How to achieve Claude Code-level quality using internal coding models?

Disclosure: This approach is for specific scenarios and requires significant pre-computation (tokens).

When to Use This

This is for you if:

  • You have code you cannot share with public models; AND/OR
  • You must work locally; AND
  • You want SOTA results (assume SOTA = Claude Code)

Solution TL;DR

Assume you want to install “Langfuse” locally, and you can’t use Claude Code/ChatGPT/public models. The flow is basically RAG over thousands of possible scenarios:

  1. Ask Claude Code: “How to install Langfuse locally?”
  2. Save the markdown file
  3. Introduce change request: “How to change ports of services?”
  4. Ask Claude Code to fix and validate
  5. Save tutorial with metadata:
    • Keywords: ports, mapping, dockers
    • Description: “changing ports of services”
  6. Introduce change request: “How to use ELK with this setup?”
  7. Ask Claude Code to relate, save tutorial:
    • Keywords: logs, monitoring, devops
    • Description: “Using ELK for logs”
  8. Rinse and repeat
  9. Push everything into RAG
  10. Let your internal model search over the very detailed instructions

What This Enables

  • Map your existing technologies
  • Create thousands of such tutorials
  • Given a problem, search thousands of working, accurate, verified tutorials

Tutorial Structure

Each tutorial should have:

  • Basic keywords and short description of the problem
  • This enables efficient RAG + keyword-based hybrid search over problem solutions

Q&A

Q: How to prevent Information Leakage?

A: Assume you have a system using Python 2.7 with a very specific library for some proprietary task. If you ask Claude: “I’m using Python 2.7 with lib XYZ, please help me fix bug ABC” - this is information leakage. The solution is to mass-generate thousands of solutions to virtually all possible combinations. Your actual query gets lost in the noise.

Q: Legal stuff? Is model distillation illegal?

A: Distilling models for creation of new models is illegal under major LLMs TOS. However, creating a RAG Library (“Expert Trajectory RAG”) is not illegal AFAIK.

Q: Why do we need keywords AND description for each scenario?

A: Hybrid search often gives better results than just vector search.

Q: Will this work in real life?

A: Yes. See this real-life example: PostHog Issue #38494. I installed PostHog locally, and Claude Code fixed an issue. It wasn’t 100% autonomous - it was partly instructed by me on how to progress. But with some simple agentic loops, I believe this can be fully autonomous.
# # #
- **Requirement 1**: Summarize the post on reaching Claude Code-level quality with internal coding models in two sentences.
- **Requirement 2**: Print the part of the post from "A: Assume you" to "model distillation illegal?".
The records that follow come from a different source than the post.
# # #
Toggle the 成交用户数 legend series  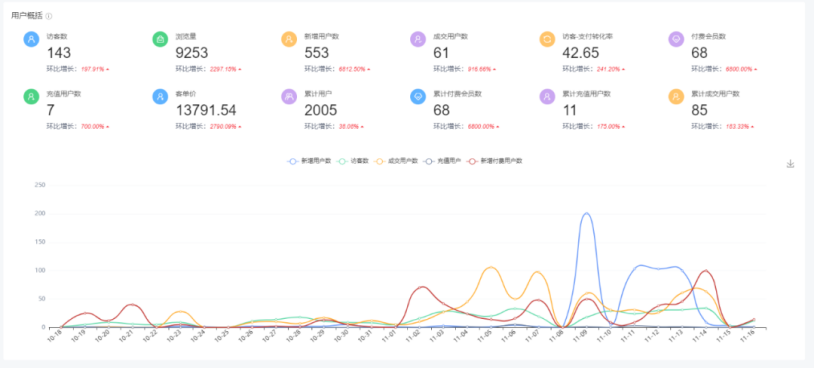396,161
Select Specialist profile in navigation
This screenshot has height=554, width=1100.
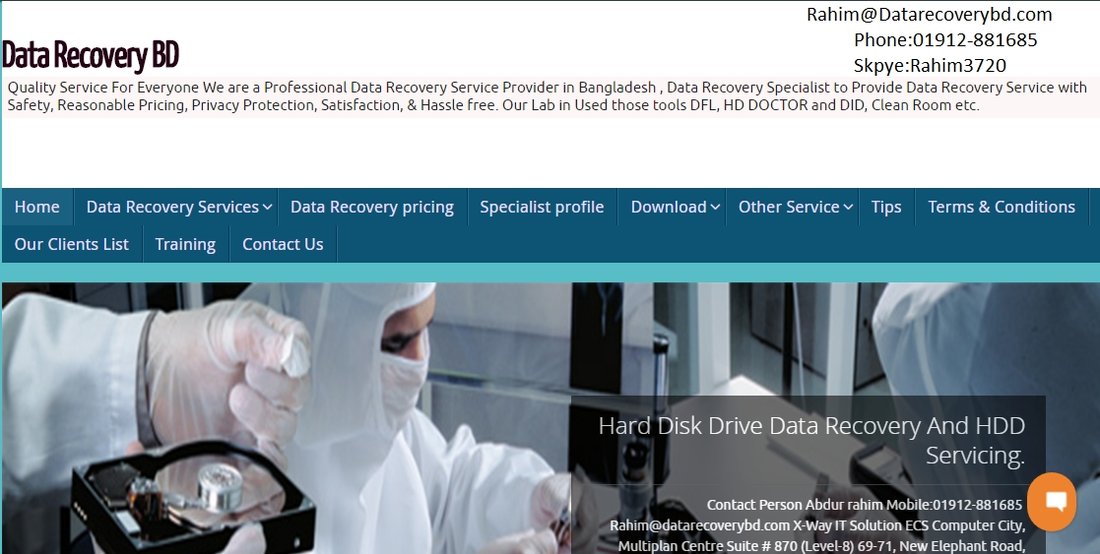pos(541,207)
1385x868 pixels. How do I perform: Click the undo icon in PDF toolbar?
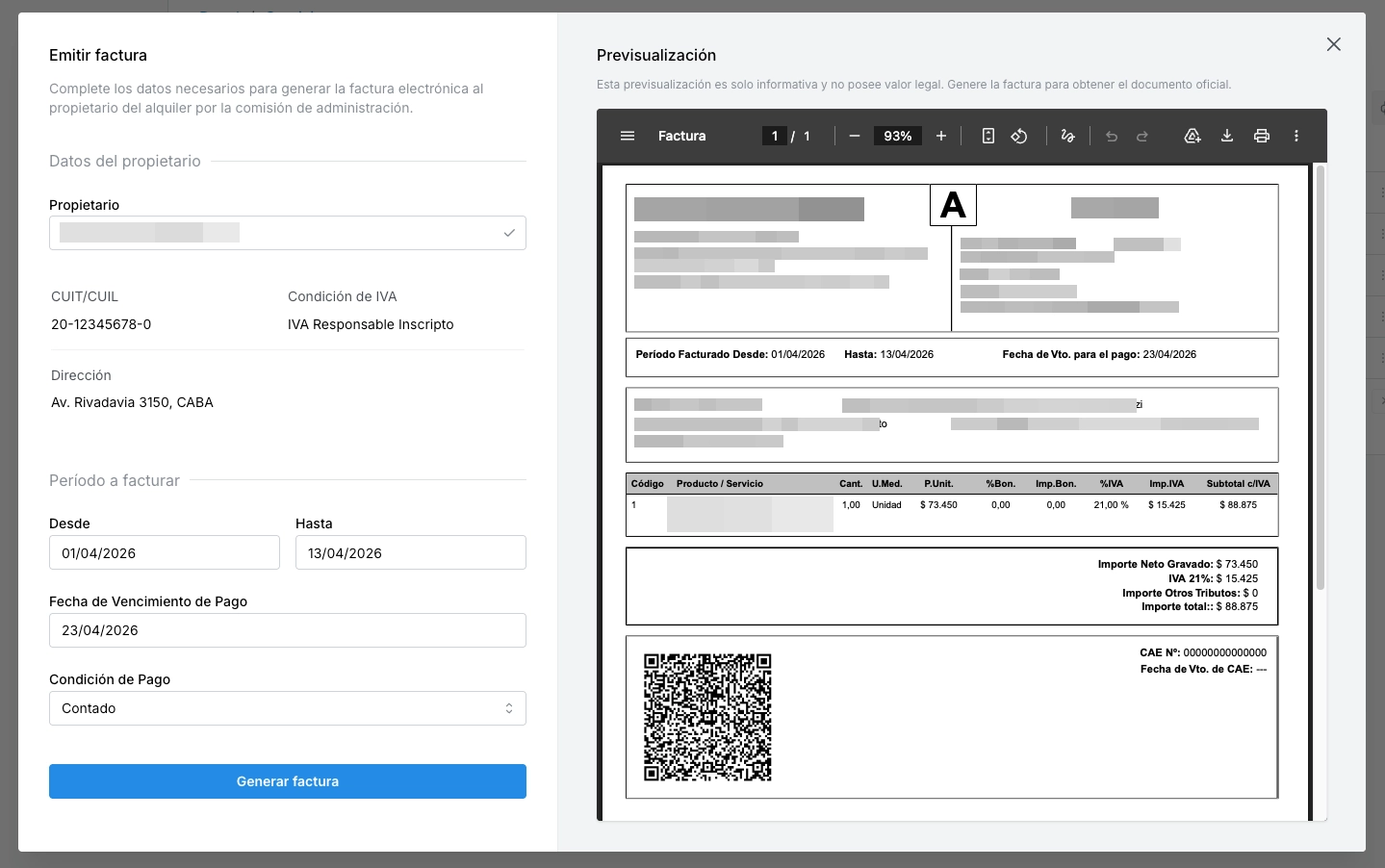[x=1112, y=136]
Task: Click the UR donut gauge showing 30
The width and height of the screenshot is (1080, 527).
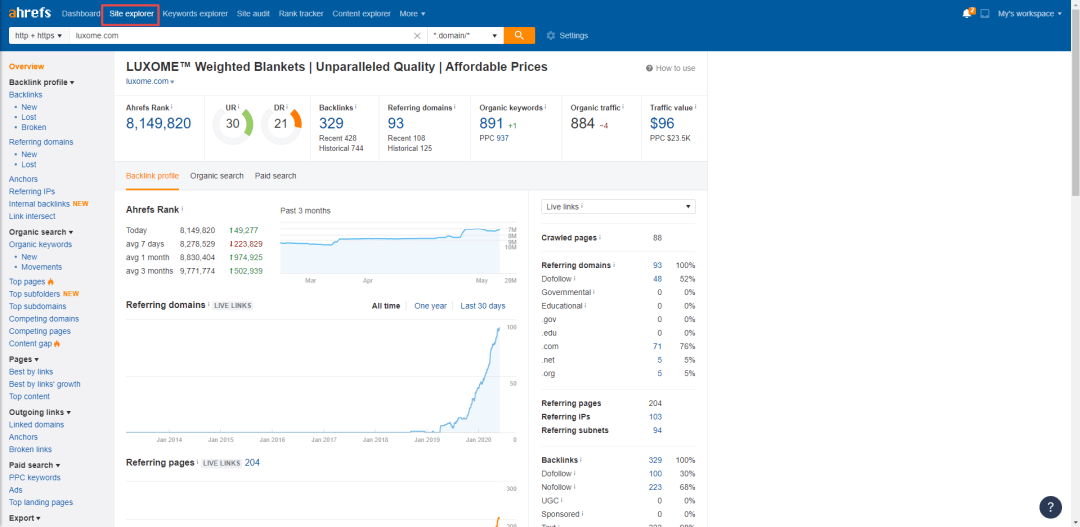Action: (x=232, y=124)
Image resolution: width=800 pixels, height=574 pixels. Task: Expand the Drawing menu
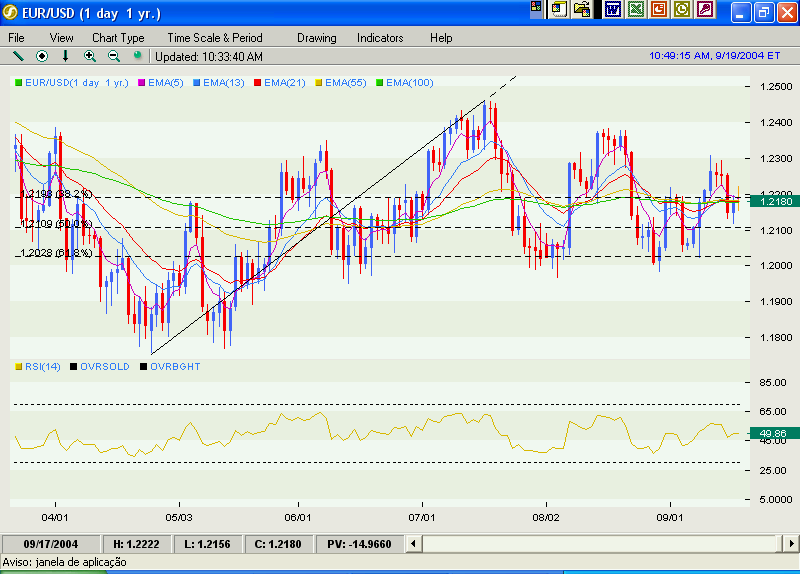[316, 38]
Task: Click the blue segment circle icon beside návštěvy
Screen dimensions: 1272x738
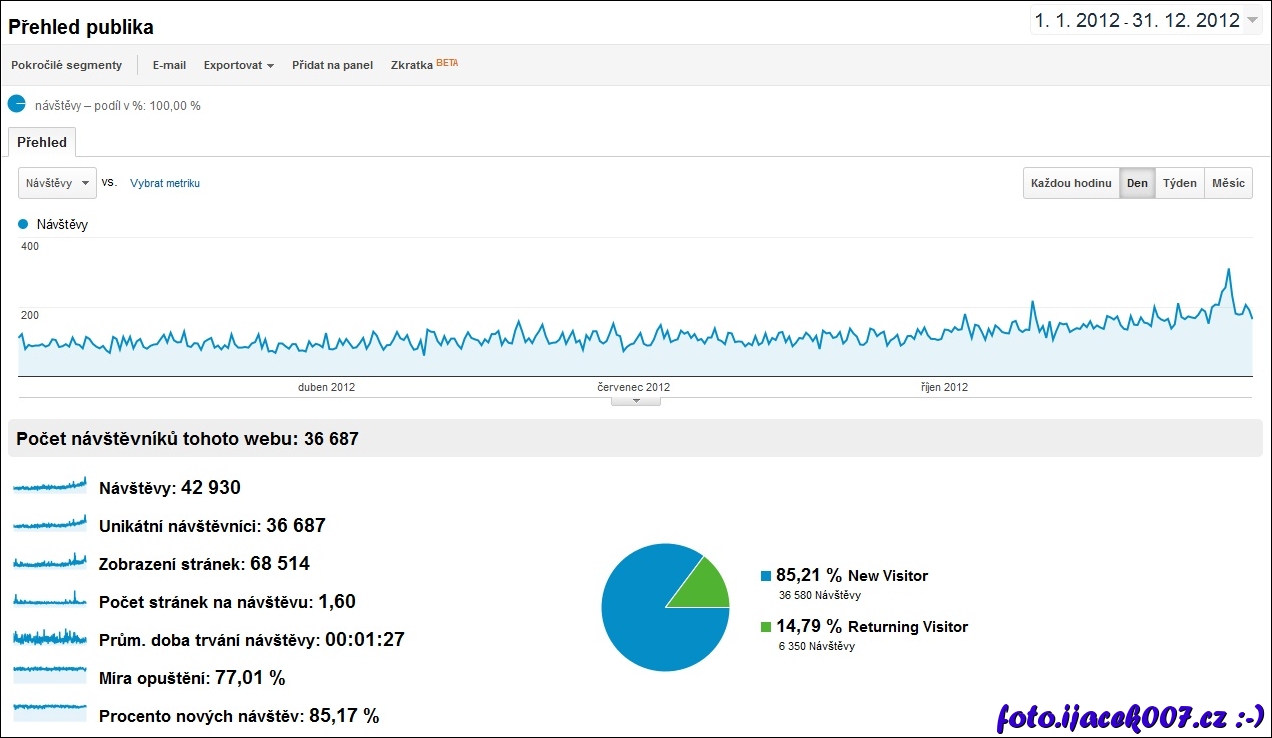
# # #
- **Task output 1**: The post describes a way to get Claude Code-level results from internal models when code can't be shared with public models or work must stay local: Claude Code generates, fixes and validates tutorials for many change requests, each is saved with keywords and a description, and everything is pushed into RAG for the internal model to search. It says mass-generating solutions for nearly all combinations hides the real query and so prevents information leakage, and that keywords plus descriptions allow hybrid search, which often beats vector search alone.

- **Task output 2**:
A: Assume you have a system using Python 2.7 with a very specific library for some proprietary task. If you ask Claude: “I’m using Python 2.7 with lib XYZ, please help me fix bug ABC” - this is information leakage. The solution is to mass-generate thousands of solutions to virtually all possible combinations. Your actual query gets lost in the noise.

Q: Legal stuff? Is model distillation illegal?